■ Exercise
Exactly how many lines in the entries contain "Given"? Give that number alone.

■ Record extracts
────────────────────

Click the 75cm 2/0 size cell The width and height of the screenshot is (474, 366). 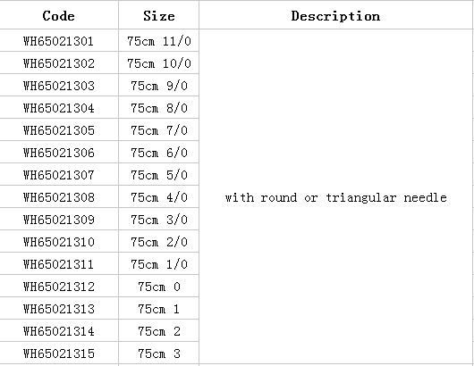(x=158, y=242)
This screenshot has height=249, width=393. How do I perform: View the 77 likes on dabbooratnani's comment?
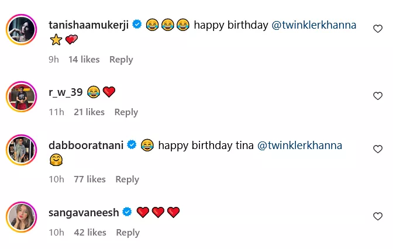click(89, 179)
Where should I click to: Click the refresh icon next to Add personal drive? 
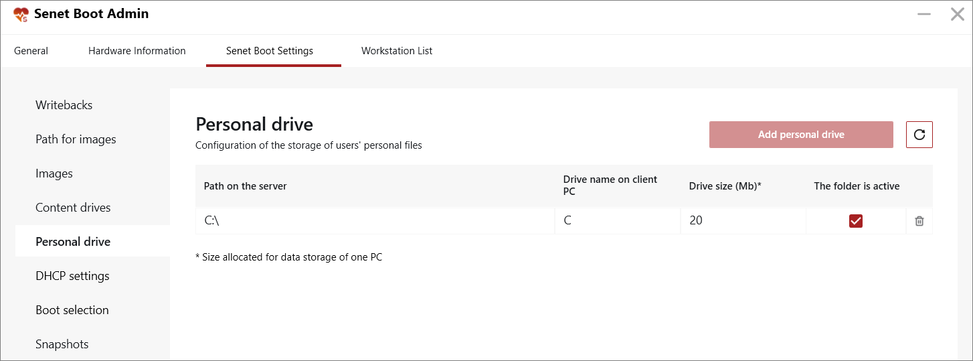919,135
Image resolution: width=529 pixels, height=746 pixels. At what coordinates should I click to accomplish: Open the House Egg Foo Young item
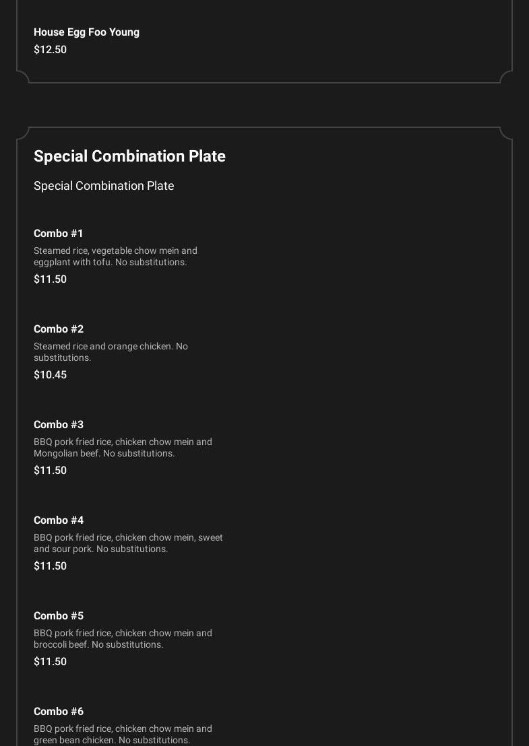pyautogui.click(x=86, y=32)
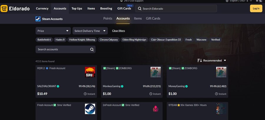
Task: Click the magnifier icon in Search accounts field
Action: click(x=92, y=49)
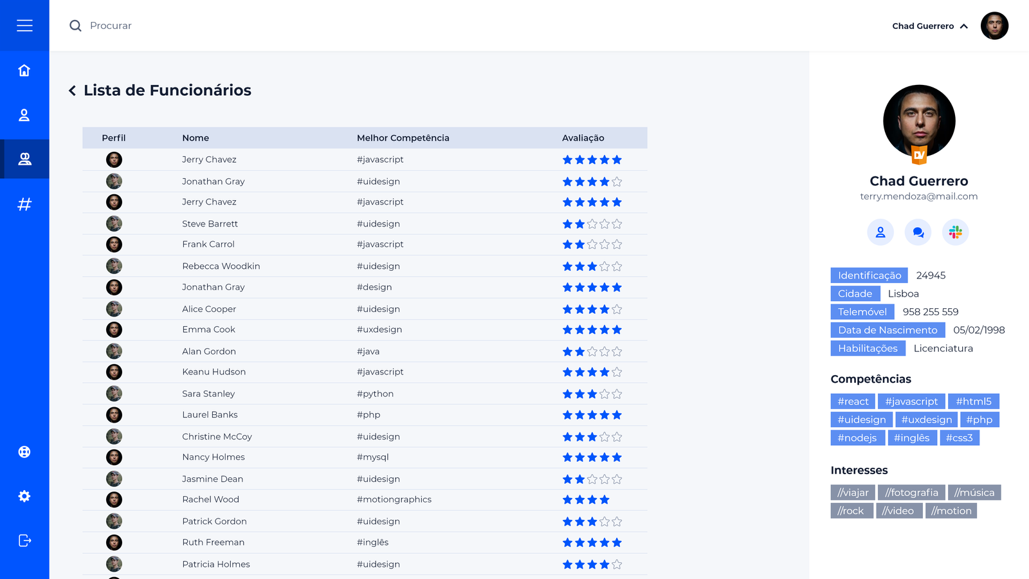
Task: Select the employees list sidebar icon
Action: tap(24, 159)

────────────────────

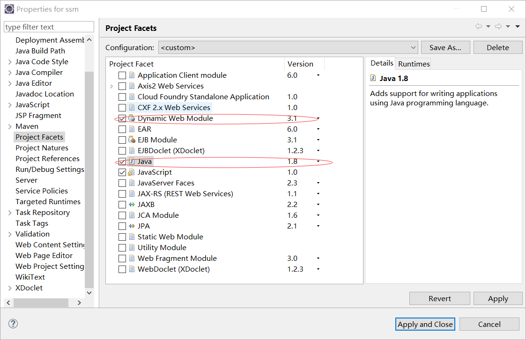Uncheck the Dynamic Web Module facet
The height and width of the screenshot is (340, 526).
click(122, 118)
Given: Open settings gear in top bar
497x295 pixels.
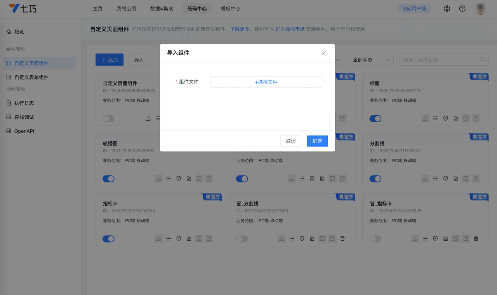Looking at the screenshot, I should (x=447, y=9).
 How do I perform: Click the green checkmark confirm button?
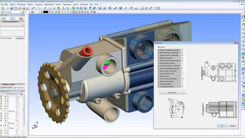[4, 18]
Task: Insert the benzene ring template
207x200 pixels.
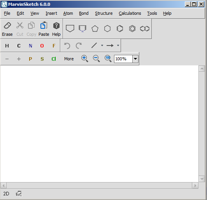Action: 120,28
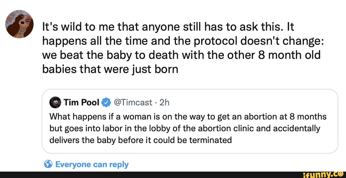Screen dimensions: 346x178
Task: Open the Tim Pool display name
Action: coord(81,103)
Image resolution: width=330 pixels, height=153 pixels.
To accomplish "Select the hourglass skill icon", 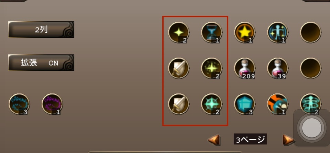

────────────────────

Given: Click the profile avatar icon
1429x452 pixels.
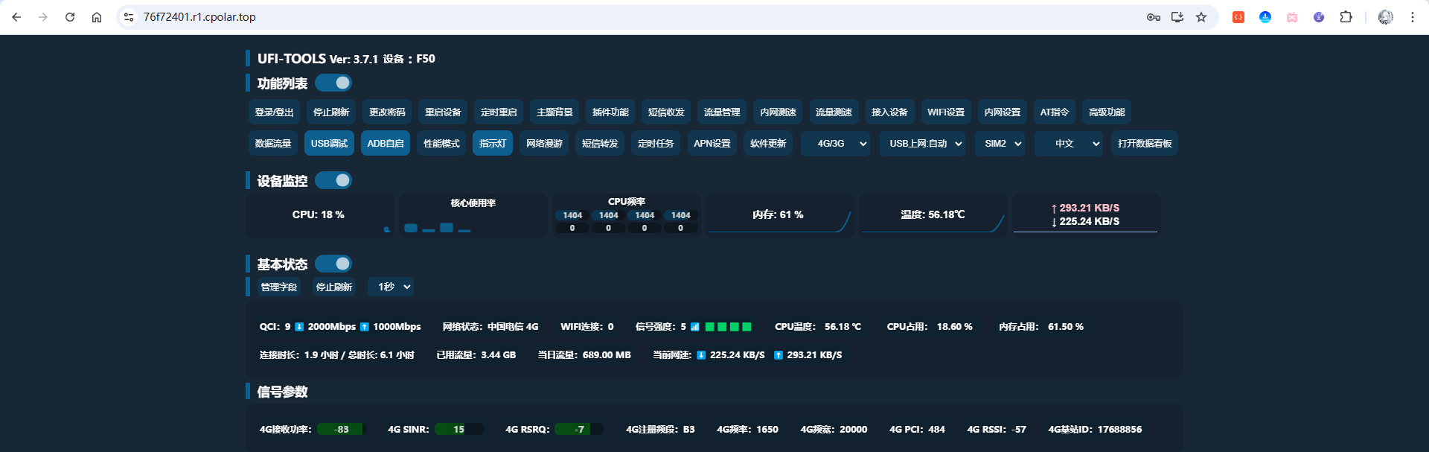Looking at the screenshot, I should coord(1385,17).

────────────────────

■ Response area
2